The system of ventilation of the Duckbill District itself is shown in Plan No, l. According to the last air measurements made before the disaster, those on 16th May, a quantity of 23,200 cubic feet per minute was reaching the top of the intake drift. Of this 7,700 cubic feet per minute travelled to the idle places in the Third West District. Quantities of 11,000 cubic feet per minute and 3,900 cubic feet per minute passed along the First West Materials and Belt Roads respectively. A quantity of 5,500 cubic feet per minute was taken from these currents to ventilate the standing places in the First South District and this passed through air crossings direct to the First West Return. The Second South places were ventilated by a current of 4,300 cubic feet per minute passing inbye on the Materials Road and through two fans in parallel to the heading faces. This current then returned to the West Materials Road and most of it passed along the Third South Materials and Belt Roads to the longwall face and outbye along the return. Some air may have reached the Third South intakes and the longwall face by passing along the West Materials Road and the extension of the Second South Materials Road to the West Belt Road. On 16th May the quantity reaching the longwall face, where the ventilation was restricted by a fall, was 3,200 cubic feet per minute.

At that time Nos. 21 and 22 headings were ventilated through a breeches tube by an auxiliary fan situated on the Belt Road. Alongside this fan there was a canvas door.

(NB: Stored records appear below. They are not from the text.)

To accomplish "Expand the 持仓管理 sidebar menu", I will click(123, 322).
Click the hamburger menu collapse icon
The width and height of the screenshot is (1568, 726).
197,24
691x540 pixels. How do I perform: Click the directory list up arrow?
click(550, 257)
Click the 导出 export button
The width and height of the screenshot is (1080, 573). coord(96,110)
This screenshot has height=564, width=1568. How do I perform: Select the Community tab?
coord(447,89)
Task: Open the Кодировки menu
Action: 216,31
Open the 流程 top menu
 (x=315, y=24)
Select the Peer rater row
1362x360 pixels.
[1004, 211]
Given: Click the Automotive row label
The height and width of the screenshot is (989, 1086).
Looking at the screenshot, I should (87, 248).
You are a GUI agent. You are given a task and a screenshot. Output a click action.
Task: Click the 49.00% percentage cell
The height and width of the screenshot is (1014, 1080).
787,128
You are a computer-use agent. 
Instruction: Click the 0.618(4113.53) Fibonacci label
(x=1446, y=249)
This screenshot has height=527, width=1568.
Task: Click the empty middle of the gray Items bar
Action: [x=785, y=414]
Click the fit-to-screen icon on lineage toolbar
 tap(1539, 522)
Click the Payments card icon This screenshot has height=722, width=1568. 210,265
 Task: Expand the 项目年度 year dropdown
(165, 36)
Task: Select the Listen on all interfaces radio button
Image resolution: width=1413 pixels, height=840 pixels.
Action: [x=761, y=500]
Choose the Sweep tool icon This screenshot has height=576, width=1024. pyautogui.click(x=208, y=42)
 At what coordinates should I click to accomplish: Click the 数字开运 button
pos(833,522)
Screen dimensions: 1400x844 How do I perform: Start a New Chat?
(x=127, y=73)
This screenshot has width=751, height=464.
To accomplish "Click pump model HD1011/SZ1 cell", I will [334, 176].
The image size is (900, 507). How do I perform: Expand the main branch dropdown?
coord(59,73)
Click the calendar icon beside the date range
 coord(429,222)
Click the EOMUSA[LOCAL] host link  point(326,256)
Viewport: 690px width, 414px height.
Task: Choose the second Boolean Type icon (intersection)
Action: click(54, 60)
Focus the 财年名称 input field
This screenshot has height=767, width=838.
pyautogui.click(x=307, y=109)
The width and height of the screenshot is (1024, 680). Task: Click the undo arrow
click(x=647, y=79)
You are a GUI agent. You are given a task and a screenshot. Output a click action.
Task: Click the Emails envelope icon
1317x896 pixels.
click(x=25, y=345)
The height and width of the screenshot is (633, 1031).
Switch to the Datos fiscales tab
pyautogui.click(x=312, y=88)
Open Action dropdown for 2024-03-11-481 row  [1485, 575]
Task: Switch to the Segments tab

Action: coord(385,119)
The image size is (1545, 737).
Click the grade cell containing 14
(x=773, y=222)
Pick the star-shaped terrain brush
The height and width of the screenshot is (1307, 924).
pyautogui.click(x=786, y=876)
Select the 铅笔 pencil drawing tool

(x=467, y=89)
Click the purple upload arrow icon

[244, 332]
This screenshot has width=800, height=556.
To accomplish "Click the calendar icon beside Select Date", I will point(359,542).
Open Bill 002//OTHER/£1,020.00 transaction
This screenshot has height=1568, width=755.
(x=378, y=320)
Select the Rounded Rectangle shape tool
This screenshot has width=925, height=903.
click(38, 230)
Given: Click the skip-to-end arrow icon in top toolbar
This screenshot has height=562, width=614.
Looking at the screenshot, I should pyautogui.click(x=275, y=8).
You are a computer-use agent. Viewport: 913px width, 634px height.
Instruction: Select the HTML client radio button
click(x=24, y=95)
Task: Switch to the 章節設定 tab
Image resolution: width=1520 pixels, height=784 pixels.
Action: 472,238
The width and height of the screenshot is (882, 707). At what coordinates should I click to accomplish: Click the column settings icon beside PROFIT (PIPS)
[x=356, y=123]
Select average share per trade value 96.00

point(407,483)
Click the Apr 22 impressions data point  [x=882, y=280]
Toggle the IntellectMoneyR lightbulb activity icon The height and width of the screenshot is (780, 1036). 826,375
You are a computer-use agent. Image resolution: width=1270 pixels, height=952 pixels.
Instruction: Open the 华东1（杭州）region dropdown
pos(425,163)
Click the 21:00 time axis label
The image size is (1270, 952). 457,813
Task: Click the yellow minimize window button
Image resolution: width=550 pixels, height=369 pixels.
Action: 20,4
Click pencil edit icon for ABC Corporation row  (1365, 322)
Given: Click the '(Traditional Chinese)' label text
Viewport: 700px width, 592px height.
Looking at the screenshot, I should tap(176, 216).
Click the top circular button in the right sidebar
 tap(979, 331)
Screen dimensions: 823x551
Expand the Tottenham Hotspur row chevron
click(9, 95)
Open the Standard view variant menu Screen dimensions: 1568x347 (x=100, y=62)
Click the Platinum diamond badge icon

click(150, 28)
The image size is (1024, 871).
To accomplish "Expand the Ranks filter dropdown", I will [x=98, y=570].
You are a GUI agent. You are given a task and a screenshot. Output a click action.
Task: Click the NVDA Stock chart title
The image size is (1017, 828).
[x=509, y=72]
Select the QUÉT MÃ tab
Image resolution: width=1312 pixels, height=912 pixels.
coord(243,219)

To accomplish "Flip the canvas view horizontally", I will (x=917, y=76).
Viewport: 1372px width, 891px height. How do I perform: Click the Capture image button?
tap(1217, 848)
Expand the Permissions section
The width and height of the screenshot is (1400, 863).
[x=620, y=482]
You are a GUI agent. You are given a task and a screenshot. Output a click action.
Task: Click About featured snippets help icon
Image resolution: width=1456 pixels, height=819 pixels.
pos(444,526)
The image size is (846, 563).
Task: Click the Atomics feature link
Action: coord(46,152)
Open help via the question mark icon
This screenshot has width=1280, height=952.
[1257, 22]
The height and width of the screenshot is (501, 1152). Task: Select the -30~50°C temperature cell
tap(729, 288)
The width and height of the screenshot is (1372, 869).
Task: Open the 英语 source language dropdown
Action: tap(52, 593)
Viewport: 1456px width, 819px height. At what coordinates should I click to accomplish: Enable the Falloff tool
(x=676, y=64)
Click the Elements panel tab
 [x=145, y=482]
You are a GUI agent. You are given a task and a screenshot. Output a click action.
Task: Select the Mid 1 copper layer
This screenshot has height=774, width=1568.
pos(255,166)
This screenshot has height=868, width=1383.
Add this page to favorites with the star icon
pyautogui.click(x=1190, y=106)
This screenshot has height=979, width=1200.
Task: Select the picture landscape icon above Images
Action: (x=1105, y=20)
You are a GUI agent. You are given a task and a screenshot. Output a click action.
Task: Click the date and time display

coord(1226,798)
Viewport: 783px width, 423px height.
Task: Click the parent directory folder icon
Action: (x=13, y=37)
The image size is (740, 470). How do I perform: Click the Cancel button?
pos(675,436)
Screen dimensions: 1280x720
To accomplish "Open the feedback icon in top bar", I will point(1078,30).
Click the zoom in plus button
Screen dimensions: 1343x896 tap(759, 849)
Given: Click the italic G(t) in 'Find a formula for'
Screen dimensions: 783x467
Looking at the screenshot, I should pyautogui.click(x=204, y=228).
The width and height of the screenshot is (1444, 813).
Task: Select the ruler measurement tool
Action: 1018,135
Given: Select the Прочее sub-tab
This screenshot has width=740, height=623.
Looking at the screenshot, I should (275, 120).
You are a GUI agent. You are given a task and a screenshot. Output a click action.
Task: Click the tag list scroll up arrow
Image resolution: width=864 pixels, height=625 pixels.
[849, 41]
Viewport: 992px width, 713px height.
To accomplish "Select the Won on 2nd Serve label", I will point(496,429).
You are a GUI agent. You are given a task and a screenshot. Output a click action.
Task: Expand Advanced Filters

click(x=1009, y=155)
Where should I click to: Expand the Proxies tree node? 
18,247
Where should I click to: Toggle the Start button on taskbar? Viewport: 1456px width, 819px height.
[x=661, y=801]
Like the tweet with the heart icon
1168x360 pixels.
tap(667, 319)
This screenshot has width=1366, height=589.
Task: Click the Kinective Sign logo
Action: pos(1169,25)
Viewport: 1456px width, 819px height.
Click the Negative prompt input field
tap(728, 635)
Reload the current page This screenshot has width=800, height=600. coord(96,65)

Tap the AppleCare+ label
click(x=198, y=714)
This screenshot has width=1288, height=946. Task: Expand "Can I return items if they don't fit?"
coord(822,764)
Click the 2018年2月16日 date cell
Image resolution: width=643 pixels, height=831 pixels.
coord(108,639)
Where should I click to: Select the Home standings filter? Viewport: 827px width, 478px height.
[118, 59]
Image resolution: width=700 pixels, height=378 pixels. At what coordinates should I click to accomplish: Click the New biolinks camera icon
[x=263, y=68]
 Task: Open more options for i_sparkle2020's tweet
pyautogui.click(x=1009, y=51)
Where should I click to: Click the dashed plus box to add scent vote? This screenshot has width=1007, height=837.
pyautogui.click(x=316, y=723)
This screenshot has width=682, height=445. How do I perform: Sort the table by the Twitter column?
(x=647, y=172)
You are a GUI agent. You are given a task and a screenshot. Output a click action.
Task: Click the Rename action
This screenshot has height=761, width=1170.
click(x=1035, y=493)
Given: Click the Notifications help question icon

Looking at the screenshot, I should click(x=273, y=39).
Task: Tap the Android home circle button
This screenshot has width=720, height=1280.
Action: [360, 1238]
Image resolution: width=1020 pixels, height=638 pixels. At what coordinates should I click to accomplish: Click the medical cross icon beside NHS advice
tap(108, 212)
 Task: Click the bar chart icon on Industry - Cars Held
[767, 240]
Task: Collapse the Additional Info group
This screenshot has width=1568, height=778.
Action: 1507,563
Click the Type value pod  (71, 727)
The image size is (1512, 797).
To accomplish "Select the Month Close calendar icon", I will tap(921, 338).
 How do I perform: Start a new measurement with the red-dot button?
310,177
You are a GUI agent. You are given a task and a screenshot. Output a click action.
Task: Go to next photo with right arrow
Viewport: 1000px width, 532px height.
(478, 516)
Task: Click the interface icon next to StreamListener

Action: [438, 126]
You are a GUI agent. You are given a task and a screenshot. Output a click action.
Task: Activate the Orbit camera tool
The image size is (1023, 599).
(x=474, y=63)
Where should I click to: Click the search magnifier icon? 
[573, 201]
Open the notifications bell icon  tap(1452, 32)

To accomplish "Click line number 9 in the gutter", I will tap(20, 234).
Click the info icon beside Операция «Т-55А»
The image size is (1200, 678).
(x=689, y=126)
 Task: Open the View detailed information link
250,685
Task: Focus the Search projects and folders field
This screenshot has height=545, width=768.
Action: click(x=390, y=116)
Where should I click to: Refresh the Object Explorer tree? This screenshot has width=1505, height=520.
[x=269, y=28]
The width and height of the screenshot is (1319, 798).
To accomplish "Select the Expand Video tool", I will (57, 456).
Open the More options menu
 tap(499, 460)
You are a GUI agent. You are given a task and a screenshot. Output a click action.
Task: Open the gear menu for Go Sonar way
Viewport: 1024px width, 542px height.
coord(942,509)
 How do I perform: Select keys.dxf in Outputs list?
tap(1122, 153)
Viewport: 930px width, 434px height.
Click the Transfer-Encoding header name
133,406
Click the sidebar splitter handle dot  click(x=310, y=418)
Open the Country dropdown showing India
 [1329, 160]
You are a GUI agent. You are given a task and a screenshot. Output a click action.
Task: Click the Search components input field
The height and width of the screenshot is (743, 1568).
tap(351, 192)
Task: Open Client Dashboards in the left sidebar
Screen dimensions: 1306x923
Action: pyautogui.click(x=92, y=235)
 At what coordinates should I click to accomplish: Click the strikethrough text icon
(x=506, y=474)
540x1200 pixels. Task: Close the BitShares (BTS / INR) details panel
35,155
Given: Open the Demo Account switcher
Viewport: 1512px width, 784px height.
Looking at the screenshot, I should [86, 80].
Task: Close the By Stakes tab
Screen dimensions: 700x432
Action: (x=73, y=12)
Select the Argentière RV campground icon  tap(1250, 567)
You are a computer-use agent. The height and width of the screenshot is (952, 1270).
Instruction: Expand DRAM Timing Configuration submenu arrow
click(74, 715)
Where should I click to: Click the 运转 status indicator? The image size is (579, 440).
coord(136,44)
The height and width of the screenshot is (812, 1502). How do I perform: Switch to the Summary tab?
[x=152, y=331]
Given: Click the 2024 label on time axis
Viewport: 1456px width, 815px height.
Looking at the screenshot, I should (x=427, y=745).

Between 16th May and the time of the disaster important changes occurred. The fall on the longwall face was cleared. The fan ventilating Nos. 21 and 22 headings was transferred to No. 21 stenton and the door in the Belt Road was then removed. Farther along the Belt Road another fan was installed to ventilate No. 24 heading ; up to the time of the disaster this had been run only intermittently. On 28th May a second fan was installed in No. 21 stenton, so that Nos. 21 and 22 were ventilated separately.

Oldham Type G.W. Electric Cap Lamps were used throughout the mine. The flame safety lamps in general use by workmen as gas detectors were Patterson A. 1. (magnetic lock) and Patterson A.3 (lead rivet lock), the latter being in process of conversion to the former type by the lamproom staff as and when the necessary parts became available. Ringrose CH4 lamps were available as automatic detectors but were not used. The officials were supplied with either Wolf Patterson (internal relighter) 7 R or Baby Wolf 7 R.M.B.S. flame safety lamps for gas testing.

The only means of dust suppression in the district were sprays, not in any way enclosed, at the loading point and at three of the transfer points. It was said that each spray delivered about six gallons of water per hour. The suppression of dust by wet cutting and water infusion, which had been carried out satisfactorily in other parts of the mine, had not proceeded beyond experimental stages in the Duckbill District. The cleaning up of coal and coal dust and the spreading of stone dust were done partly by a stone dust team, which visited in turn all the districts of the mine, and partly by men regularly employed in the district. The team, under the charge of an official known as the stone dust man, consisted of seven men and their duty was to clean the floor and sweep the girders and sides, filling the dust into tubs or sacks, and then to apply stone dust.

On the fore-shift a man was employed to clean the conveyor structures and to spread stone dust, and on the back-shift a man dusted the roads near the face.

On the stone-shift eight to ten men were wholly employed, and others spent part of their time, in clearing spillage and stone dusting. They began at the loading point and at the several transfer points and worked towards each other. Spillage was also cleared by the men engaged at the loading point. The total quantity of stone dust supplied to the mine as a whole was 40 tons per month.

The sampling of dust for the North Pit was done by one man who was fully engaged on this work. He took 102 samples each week.